Quelle part prend la dimension psychologique dans la performance des coureurs ?
On fait un sport difficile, contraignant, et on a besoin d’énormes ressources mentales. Les niveaux physiques sont de plus en plus homogènes et la différence se fait vraiment sur la fatigue psychologique qu’on peut avoir, qui nous empêche de nous exprimer à 100 %. Avec l’expérience, je suis plus conscient de ce levier-là. Cela implique non pas des entorses mais certains aménagements à une politique de rigueur, à la maison par exemple, où il faut pouvoir profiter de la vie de famille.

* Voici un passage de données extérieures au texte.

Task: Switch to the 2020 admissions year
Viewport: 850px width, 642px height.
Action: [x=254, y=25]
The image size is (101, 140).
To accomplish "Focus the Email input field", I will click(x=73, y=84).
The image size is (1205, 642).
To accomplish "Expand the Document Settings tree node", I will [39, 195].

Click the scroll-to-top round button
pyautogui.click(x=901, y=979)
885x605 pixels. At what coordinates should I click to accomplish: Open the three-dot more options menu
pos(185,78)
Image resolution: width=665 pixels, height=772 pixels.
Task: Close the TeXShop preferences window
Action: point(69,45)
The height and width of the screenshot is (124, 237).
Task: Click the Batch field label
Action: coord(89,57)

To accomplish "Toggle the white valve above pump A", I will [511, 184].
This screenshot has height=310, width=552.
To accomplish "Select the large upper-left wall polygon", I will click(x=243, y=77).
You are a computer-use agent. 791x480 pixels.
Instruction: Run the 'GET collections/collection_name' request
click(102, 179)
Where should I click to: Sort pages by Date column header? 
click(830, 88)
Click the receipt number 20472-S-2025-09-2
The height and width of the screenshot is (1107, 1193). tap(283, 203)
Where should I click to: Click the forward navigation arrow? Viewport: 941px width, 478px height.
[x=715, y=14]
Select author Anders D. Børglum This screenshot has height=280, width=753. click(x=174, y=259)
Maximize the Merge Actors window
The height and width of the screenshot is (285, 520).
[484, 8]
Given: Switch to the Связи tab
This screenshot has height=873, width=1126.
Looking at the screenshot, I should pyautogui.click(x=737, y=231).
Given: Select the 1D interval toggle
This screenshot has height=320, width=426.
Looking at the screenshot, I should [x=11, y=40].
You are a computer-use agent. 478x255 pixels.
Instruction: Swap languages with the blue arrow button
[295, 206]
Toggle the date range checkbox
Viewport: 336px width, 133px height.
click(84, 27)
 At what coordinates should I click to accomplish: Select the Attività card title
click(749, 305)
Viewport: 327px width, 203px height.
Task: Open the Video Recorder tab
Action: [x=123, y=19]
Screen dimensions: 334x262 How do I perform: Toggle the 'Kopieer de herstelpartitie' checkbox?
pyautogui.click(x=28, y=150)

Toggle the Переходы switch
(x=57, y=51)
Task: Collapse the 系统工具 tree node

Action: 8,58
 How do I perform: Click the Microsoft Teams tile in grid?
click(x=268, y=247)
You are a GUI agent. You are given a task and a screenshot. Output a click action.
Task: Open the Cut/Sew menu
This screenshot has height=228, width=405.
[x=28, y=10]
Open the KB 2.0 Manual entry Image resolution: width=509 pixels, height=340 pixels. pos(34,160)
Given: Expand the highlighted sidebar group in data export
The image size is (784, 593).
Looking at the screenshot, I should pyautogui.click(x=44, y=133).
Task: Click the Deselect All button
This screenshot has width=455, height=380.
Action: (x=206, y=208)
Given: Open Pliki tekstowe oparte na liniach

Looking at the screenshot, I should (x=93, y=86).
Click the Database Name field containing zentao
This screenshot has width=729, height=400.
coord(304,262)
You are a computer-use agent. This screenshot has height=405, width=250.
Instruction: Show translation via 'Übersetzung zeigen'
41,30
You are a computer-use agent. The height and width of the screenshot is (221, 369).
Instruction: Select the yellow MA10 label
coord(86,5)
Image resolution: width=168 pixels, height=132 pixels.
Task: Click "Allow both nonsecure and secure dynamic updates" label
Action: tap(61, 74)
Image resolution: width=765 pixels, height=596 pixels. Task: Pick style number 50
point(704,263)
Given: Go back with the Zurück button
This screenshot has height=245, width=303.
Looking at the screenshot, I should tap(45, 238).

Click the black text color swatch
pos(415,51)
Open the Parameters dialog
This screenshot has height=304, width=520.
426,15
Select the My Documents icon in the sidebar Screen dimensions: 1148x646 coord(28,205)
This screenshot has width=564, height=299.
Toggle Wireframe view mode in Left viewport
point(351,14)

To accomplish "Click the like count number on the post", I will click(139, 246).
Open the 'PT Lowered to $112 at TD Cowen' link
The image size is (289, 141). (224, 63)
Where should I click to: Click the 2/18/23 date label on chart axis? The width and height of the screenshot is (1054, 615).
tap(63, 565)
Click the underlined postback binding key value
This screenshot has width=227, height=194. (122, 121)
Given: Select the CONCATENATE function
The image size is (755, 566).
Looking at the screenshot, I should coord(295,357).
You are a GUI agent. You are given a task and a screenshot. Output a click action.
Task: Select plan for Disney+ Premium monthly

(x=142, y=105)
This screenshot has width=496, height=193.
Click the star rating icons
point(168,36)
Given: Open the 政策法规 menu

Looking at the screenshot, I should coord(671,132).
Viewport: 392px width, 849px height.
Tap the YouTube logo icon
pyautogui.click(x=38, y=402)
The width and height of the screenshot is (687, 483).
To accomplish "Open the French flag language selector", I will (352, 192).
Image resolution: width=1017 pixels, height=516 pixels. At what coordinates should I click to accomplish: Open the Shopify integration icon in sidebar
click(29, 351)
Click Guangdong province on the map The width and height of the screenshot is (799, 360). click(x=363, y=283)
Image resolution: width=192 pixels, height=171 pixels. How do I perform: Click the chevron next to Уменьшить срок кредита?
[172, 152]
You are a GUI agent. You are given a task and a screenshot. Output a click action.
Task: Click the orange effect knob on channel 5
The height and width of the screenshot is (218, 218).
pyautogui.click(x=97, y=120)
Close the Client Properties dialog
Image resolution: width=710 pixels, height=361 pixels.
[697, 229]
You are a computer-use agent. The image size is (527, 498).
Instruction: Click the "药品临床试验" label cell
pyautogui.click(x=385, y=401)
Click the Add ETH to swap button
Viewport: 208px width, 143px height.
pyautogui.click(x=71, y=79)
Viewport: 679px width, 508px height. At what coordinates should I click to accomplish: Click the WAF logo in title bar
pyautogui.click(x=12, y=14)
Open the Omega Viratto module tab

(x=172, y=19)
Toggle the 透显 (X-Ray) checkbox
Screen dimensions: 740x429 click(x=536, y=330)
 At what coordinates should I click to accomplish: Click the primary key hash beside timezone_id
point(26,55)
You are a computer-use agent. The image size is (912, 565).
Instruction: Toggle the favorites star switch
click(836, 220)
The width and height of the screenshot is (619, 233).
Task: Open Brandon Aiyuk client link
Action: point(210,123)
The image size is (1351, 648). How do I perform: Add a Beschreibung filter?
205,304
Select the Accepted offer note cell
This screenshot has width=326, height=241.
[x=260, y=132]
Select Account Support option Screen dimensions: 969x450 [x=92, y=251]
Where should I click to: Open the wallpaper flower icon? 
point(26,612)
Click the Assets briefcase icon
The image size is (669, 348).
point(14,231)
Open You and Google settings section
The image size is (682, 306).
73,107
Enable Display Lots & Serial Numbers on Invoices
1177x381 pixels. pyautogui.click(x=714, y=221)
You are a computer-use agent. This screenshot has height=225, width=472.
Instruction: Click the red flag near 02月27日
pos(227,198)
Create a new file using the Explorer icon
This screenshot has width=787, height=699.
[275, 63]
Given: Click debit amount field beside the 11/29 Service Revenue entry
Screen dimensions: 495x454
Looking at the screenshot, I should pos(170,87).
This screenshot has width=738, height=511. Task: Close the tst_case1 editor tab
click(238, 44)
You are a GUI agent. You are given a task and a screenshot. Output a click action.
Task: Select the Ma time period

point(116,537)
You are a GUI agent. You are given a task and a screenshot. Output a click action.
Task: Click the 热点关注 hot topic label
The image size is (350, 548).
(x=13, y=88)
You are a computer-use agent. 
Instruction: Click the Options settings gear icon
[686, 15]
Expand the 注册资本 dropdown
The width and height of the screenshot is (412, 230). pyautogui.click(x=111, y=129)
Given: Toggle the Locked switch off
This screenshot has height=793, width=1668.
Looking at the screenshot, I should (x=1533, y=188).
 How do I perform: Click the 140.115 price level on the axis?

Est-il possible d’apprécier les bonnes choses lorsqu’on est, comme vous, dans la chasse aux grammes jugés superflus ?
Je n’ai jamais été dans une quête de maigreur. Je suis un faux maigre ; je renvoie une image assez erronée parce que je suis grand, élancé. Il y a une nécessaire cohabitation entre les exigences d’une vie d’homme et une vie d’ascète. Je me félicite d’avoir trouvé cet équilibre ces dernières années.
Et à 28 ans, quand vous aurez peut-être atteint votre apogée physique ?
Je ne sais pas comment je réagirai à ce moment-là. Tant que ton épanouissement personnel est assuré, tu t’engages à fond dans la démarche. Le jour où il l’est moins, ton comportement devient un sacrifice. Pour moi, ce qui est stimulant, c’est de me dire : « Tiens, cette année, je pourrais faire ça, partir ici, faire tel calendrier, faire bouger les plans. » Si l’on tombe dans une certaine routine, il n’y a plus rien de stimulant.
Je vais arriver à un plafond, mais il n’y a pas de fatalisme. C’est un sport multifactoriel : à un même niveau physique, en bénéficiant de circonstances de courses et avec l’expérience, on peut faire un meilleur résultat. On sait que la progression ne va pas être éternelle, ce qui me pousse à m’investir davantage car dans cinq, six ans, où en seront mes performances, ma motivation, le contexte du cyclisme ? Il y a beaucoup d’incertitudes, donc il ne faut jamais se dire qu’on a le temps. On nous a trop dit qu’on avait le temps. Mais on n’a jamais trop de temps.
Pensez-vous que votre progression est freinée par la permanence de la prise de corticoïdes dans le peloton, vous qui évoluez dans une équipe régulièrement sujette à des contrôles de cortisolémie au sein du Mouvement pour un cyclisme crédible (MPCC) ?
Je suis persuadé qu’on a une réglementation trop permissive là-dessus. Mais je préfère ne pas savoir ce qui se passe dans les équipes. J’ose espérer que le vélo a assimilé qu’il n’aura pas une troisième chance. Le MPCC a créé des garde-fous. Je m’interroge sur la teneur et la pertinence de la politique de l’Union cycliste internationale, qui n’a pas élargi à tout le peloton ces règles plus restrictives. Cependant, le dopage n’est pas une chose à laquelle je pense. Je ne suis pas suspicieux de nature et ce serait contre-productif vis-à-vis de mes ambitions et du coureur tel que je m’affirme. Pourquoi engager tous ses efforts et organiser sa vie autour d’un sport si on a ces considérations en tête ? Ce ne serait pas sain.